The Bell System held its last stockholders meeting today.
His voice cracking with apparent emotion, his company's profits sagging, and the Bell System empire eight months from a government-instigated breakup, American Telphone and Telegraph Co. Chairman Charles L. Brown met more than 2,600 stockholders here, attempting to assuage fears about the value of their shares and the future of the business.
But in remarks to stockholders, Brown was noncommittal on the value of AT&T securities. "I can't give you any guarantees," he said. "No one can."
Under a complex formula, AT&T has said that, for every 10 shares of AT&T they own, current shareholders will receive one share in each of the seven new regional phone companies that will be created by the breakup. They will retain their AT&T shares, as well, but those are certain to fall in value after divestiture, and there is uncertainty on Wall Street over whether the sum of the new parts in the future will be equal to the current value of AT&T stock.
Most of the exhibits, films and presentations at the $500,000 annual meeting here emphasized the Bell System's potential strength after the Jan. 1, 1984, divestiture. Brown said that the remaining AT&T operations and the local companies it will spawn will "bring the information age to all the homes and offices we serve.
"With advanced technology and vigorous marketing, we seek now to make commonplace the use of innovative telecommunications and information services," Brown said.
The divestiture of the local operating companies was mandated under a consent decree that AT&T signed in January 1982 with the government, ending a mammoth Justice Department antitrust suit against AT&T.
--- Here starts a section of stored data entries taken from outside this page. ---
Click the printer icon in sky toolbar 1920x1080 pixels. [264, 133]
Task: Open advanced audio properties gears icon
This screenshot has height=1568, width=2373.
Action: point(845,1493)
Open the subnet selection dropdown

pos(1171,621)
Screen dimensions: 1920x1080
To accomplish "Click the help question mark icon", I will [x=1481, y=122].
It was a wrenching decision for Brown and Bell management. "Our job, as we have always viewed it, is to conform the business to what is expected of it," Brown told shareholders. "I am not the world's greatest fan of this divestiture," he told reporters. "I neither welcomed nor wanted it."
But "there is no turning back," he said.
Brown's remarks to shareholders and earlier to the press were largely a lament of the death of a century-old, profitable, and efficient monopoly. "It is not the end of the world, but it is, indeed, the end of the Bell System as it as been known for so many years," Brown said.
And the pressures of a competitive world and a difficult national economy were readily apparent at today's meeting. Last year's AT&T earnings were flat and first quarter profits, announced this morning, dropped by 13.6 percent to $1.736 billion.
Per-share profits dropped to $1.87 a share from $2.40 in the 1982 first quarter, although AT&T profits rose very slightly after eliminating an accounting change. "Growth in the economy is not really taking place at the rate we'd like to see," Brown said.
The company presentation, however, was also a plea for AT&T shareholders to support the company's nationwide campaign to convince state regulators to agree to massive local rate increases that are either pending or expected.